H.R. 2823 – Affordable Retirement Advice for Savers Act
Introduced by Representative David P. Roe, the “Affordable Retirement Advice for Savers Act” would repeal the regulations commonly referred to as the “Fiduciary Rule.” Additionally, the bill would amend the prohibited transaction rules under the Internal Revenue Code and ERISA:
- Add an “investment advice” definition to be used to determine when a fiduciary relationship exists.
- Add an additional statutory exemption related to investment advice a fiduciary can provide.
- Alter the disclosure requirements about potential compensation the fiduciary receives.²
The House Committee on Ways and Means Granted an extension for further consideration ending not later than Jan. 10, 2018.³
S. 1321 – Affordable Retirement Advice Protection Act (Bill related to H.R. 2823)
Introduced by Senator Johnny Isakson, the “Affordable Retirement Advice Protection Bill” would effectively repeal the regulations commonly referred to as the “Fiduciary Rule.” The bill would add a definition of “investment advice” and alter the definition of a “recommendation” under ERISA. Additionally, “the bill would add ‘prohibited transactions’ exemptions for: (i) advice for which no more than reasonable compensation is paid and for (ii) advice that is based on a limited range of investment options or may result in variable income to the investment advisor, if a notice is provided that similar investments may be available at other costs.”⁴
H.R. 3358 – Departments of Labor, Health and Human Services, and Education, and Related Agencies Appropriations Act, 2018
This bill is to establish funding for the 2018 fiscal year for the Departments of Labor, Health and Human Services, Education, and a few other related agencies. However, in Section 114 of the bill there is a rider stating that the fiduciary rule “shall have no force or effect,” effectively eliminating the rule.⁵ It appears that due to Congress’s approval of a bill to maintain current government funding levels until December 8th that negotiations over the proposed funding bill, including the fate of the fiduciary rule rider, will be delayed until closer to this deadline. It appears that this rider has been included in previous years’ funding bills, but has always been struck down.⁶ Currently, what makes proponents of the Fiduciary Rule nervous is that the bill including the rider will likely make it through the House and these proponents will have to rely on the Senate to eliminate the rider before passing the funding bill.⁷
Latest Update: July 24, 2017 – Placed on the Union Calendar, Calendar No. 176.⁸
¹ SEC Nominees Say Fiduciary Rule Isn’t Top Priority, ThinkAdvisor, (Oct. 24, 2017).
² H.R. 2823, Affordable Retirement Advice for Savers Act: Summary, Congressional Budget Office, (July 19, 2017).
³ H.R. 2823, Affordable Retirement Advice for Savers Act: Actions, Congress.gov, (accessed Oct. 30, 2017).

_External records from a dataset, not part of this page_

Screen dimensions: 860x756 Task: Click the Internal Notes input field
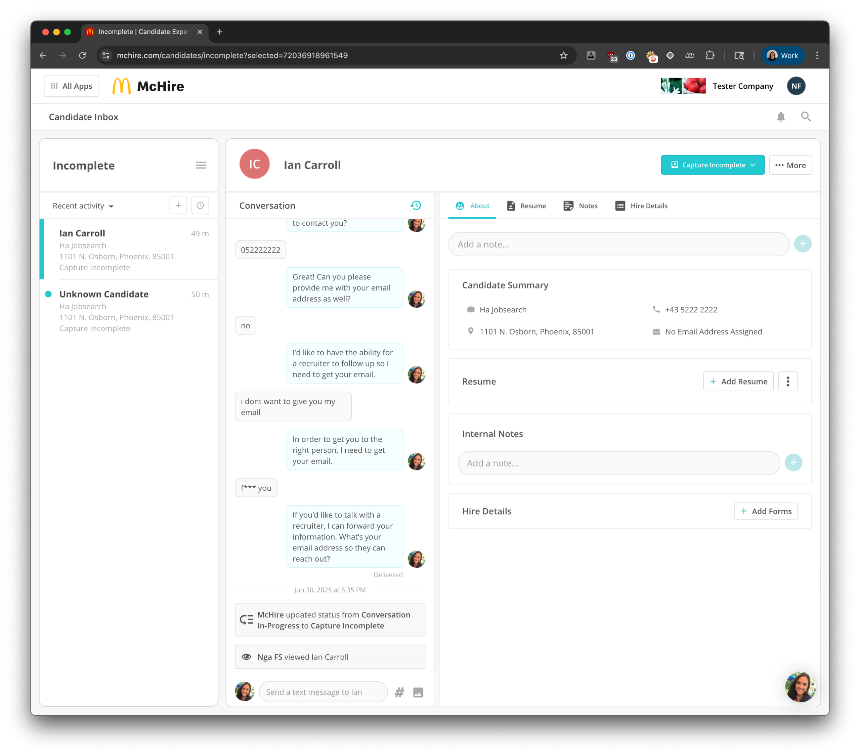pos(618,463)
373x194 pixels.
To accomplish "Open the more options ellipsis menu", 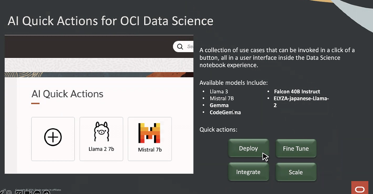I will (37, 193).
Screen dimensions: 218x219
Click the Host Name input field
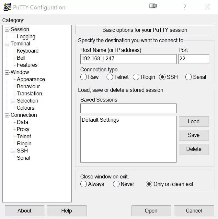click(x=128, y=59)
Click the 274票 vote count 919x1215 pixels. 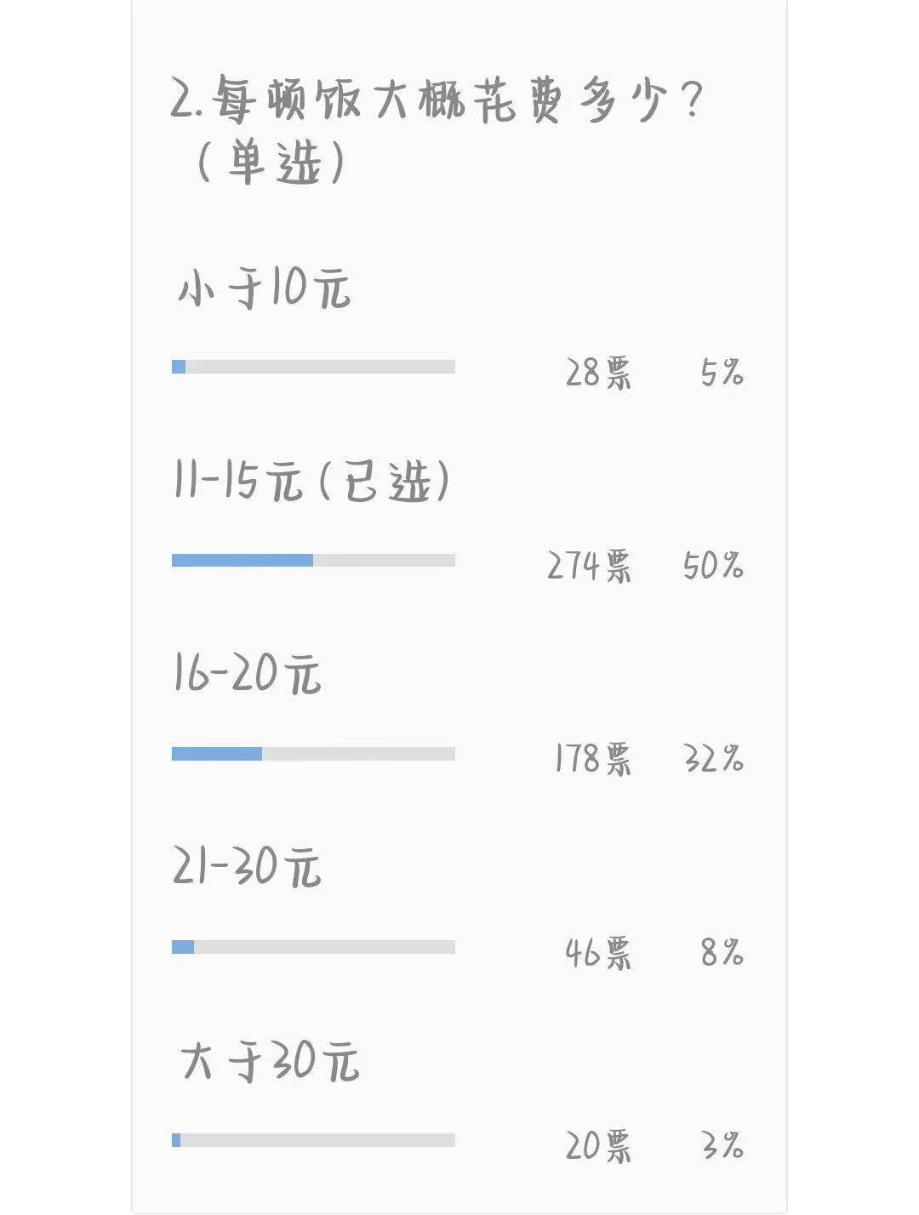tap(590, 566)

⁴ Department of Labor Legislation, Dechert LLP, (accessed Oct. 30, 2017).
⁵ H.R. 3358, Departments of Labor, Health and Human Services, and Education, and Related Agencies Appropriations Act, 2018 (July 24, 2017).
⁶ Mark Shoeff Jr., Provision of House Spending Bill Would Kill DOL Fiduciary Rule, InvestmentNews (Sep. 13, 2017).
⁸ H.R. 3358 – Departments of Labor, Health and Human Services, and Education, and Related Agencies Appropriations Act, 2018, Congress.gov, (accessed Oct. 30, 2017).